6. The mold according to one of claims 3 to 5, characterized in that the radius between the variation and the radii of curvature of the flanges between two predetermined sections of the at least one first portion and a distance between two predetermined sections is approximately 0.0025 a along a first portion of at least a first portion, and is approximately 0.002 along a second portion, consecutively with the first portion in the direction of flow of the molten metal in the casting conduit, at least a first portion; the second part has a longitudinal extension approximately 12% shorter than the longitudinal extension of the first part.

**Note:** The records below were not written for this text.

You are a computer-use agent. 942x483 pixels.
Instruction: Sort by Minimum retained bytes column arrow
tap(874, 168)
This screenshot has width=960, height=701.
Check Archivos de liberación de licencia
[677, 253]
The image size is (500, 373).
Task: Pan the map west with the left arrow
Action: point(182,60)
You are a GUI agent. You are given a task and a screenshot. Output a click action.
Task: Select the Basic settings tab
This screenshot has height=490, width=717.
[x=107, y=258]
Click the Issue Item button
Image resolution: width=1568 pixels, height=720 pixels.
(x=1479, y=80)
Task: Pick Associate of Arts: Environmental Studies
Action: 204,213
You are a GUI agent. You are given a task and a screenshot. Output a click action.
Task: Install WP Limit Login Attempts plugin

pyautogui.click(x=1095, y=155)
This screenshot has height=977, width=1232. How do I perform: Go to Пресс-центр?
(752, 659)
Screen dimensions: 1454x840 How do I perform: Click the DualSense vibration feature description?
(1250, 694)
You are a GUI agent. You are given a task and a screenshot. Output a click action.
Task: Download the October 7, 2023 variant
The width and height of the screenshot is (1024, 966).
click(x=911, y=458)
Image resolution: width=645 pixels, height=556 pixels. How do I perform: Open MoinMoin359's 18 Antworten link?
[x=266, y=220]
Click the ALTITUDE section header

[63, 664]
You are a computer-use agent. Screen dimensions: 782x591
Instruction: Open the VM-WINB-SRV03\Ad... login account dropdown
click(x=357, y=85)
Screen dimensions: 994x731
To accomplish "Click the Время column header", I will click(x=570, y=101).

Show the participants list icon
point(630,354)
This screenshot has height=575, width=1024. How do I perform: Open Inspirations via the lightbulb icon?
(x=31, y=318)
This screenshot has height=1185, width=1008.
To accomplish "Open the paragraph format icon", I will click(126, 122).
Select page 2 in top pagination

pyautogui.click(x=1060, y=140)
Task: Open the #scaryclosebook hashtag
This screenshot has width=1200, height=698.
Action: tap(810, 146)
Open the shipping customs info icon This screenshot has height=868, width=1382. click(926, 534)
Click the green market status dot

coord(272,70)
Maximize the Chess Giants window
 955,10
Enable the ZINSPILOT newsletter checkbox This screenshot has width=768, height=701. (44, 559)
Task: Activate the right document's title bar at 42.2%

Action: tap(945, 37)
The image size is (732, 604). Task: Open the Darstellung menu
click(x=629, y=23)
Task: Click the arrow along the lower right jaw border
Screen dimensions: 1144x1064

7. The mold according to one of the preceding claims, characterized in that the casting duct also comprises a second portion having the substantially rectangular internal section of the constant area, and defined by respective perpendicular extensions of the pairs of walls, the second portion being consecutive with at least one first portion, and has a casting metal of inlet section coincident with an outlet section of the casting metal at least a first portion; the first portion has rounded internal ridges with a radius of curvature that is along the constant length of the full longitudinal extent of the second portion and equal to the minimum value R2 of the radii of curvature.

8. The mold in accordance with the claim 7, characterized in that at least the first portion has a longitudinal extension approximately equal to the longitudinal extension of the second portion.

9. The mold in accordance with the claim 8, characterized in that at least one first portion has a longitudinal extension shorter than the longitudinal extension of the second portion.

10. The ingot mold according to one of the preceding claims, characterized in that the casting duct is curved; the walls of the first pair substantially parallel, the walls side by side are flat; the walls in the second pair substantially parallel, the walls side by side have a predetermined curvature.

11. The mold in accordance with the claim 10, characterized in that the ratio between the width of the curved walls in the second pair of walls is 1: 1.01.